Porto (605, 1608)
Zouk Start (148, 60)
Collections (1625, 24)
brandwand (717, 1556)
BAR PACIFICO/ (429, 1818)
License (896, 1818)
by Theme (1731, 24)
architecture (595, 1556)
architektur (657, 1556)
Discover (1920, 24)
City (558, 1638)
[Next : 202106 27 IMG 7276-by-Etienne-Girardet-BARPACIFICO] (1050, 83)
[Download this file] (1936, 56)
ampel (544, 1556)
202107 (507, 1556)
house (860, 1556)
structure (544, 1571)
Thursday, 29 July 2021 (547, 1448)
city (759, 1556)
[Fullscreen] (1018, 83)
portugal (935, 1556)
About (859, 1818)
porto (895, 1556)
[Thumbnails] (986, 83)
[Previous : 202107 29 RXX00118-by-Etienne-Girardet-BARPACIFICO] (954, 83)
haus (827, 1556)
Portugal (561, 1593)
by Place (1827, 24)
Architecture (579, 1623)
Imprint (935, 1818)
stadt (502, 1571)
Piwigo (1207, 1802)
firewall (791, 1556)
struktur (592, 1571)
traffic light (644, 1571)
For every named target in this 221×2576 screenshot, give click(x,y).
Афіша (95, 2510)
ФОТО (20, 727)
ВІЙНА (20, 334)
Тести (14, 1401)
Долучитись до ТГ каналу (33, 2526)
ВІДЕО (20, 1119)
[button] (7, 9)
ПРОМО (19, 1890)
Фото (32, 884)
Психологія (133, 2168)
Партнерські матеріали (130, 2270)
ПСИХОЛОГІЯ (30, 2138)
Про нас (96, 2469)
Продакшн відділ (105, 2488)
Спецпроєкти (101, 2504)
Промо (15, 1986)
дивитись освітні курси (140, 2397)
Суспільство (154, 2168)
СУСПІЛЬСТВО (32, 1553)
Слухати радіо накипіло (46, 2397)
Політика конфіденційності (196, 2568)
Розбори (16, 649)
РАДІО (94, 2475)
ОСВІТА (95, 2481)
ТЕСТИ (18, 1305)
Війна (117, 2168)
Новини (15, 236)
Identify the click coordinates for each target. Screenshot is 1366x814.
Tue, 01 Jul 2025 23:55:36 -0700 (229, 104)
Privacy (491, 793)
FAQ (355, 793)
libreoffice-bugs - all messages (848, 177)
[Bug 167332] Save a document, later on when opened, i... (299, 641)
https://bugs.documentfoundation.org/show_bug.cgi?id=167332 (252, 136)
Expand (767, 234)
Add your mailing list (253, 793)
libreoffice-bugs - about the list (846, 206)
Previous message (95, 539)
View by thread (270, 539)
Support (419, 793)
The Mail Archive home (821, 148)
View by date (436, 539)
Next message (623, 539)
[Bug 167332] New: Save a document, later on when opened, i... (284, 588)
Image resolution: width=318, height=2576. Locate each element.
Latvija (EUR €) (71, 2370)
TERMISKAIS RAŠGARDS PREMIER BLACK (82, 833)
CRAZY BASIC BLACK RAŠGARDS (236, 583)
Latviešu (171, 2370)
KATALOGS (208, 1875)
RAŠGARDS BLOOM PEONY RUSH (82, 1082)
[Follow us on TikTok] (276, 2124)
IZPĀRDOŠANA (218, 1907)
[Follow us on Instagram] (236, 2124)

§ §

INSTRUCTIONS TO FOLLOW:
All of the lines above need to be given again exactly.

OUTPUT:
Porto (605, 1608)
Zouk Start (148, 60)
Collections (1625, 24)
brandwand (717, 1556)
BAR PACIFICO/ (429, 1818)
License (896, 1818)
by Theme (1731, 24)
architecture (595, 1556)
architektur (657, 1556)
Discover (1920, 24)
City (558, 1638)
[Next : 202106 27 IMG 7276-by-Etienne-Girardet-BARPACIFICO] (1050, 83)
[Download this file] (1936, 56)
ampel (544, 1556)
202107 (507, 1556)
house (860, 1556)
structure (544, 1571)
Thursday, 29 July 2021 (547, 1448)
city (759, 1556)
[Fullscreen] (1018, 83)
portugal (935, 1556)
About (859, 1818)
porto (895, 1556)
[Thumbnails] (986, 83)
[Previous : 202107 29 RXX00118-by-Etienne-Girardet-BARPACIFICO] (954, 83)
haus (827, 1556)
Portugal (561, 1593)
by Place (1827, 24)
Architecture (579, 1623)
Imprint (935, 1818)
stadt (502, 1571)
Piwigo (1207, 1802)
firewall (791, 1556)
struktur (592, 1571)
traffic light (644, 1571)
For every named target in this 221×2576 screenshot, give click(x,y).
Афіша (95, 2510)
ФОТО (20, 727)
ВІЙНА (20, 334)
Тести (14, 1401)
Долучитись до ТГ каналу (33, 2526)
ВІДЕО (20, 1119)
[button] (7, 9)
ПРОМО (19, 1890)
Фото (32, 884)
Психологія (133, 2168)
Партнерські матеріали (130, 2270)
ПСИХОЛОГІЯ (30, 2138)
Про нас (96, 2469)
Продакшн відділ (105, 2488)
Спецпроєкти (101, 2504)
Промо (15, 1986)
дивитись освітні курси (140, 2397)
Суспільство (154, 2168)
СУСПІЛЬСТВО (32, 1553)
Слухати радіо накипіло (46, 2397)
Політика конфіденційності (196, 2568)
Розбори (16, 649)
РАДІО (94, 2475)
ОСВІТА (95, 2481)
ТЕСТИ (18, 1305)
Війна (117, 2168)
Новини (15, 236)
Identify the click coordinates for each target. Screenshot is 1366x814.
Tue, 01 Jul 2025 23:55:36 -0700 (229, 104)
Privacy (491, 793)
FAQ (355, 793)
libreoffice-bugs - all messages (848, 177)
[Bug 167332] Save a document, later on when opened, i... (299, 641)
https://bugs.documentfoundation.org/show_bug.cgi?id=167332 (252, 136)
Expand (767, 234)
Add your mailing list (253, 793)
libreoffice-bugs - about the list (846, 206)
Previous message (95, 539)
View by thread (270, 539)
Support (419, 793)
The Mail Archive home (821, 148)
View by date (436, 539)
Next message (623, 539)
[Bug 167332] New: Save a document, later on when opened, i... (284, 588)
Image resolution: width=318, height=2576. Locate each element.
Latvija (EUR €) (71, 2370)
TERMISKAIS RAŠGARDS PREMIER BLACK (82, 833)
CRAZY BASIC BLACK RAŠGARDS (236, 583)
Latviešu (171, 2370)
KATALOGS (208, 1875)
RAŠGARDS BLOOM PEONY RUSH (82, 1082)
[Follow us on TikTok] (276, 2124)
IZPĀRDOŠANA (218, 1907)
[Follow us on Instagram] (236, 2124)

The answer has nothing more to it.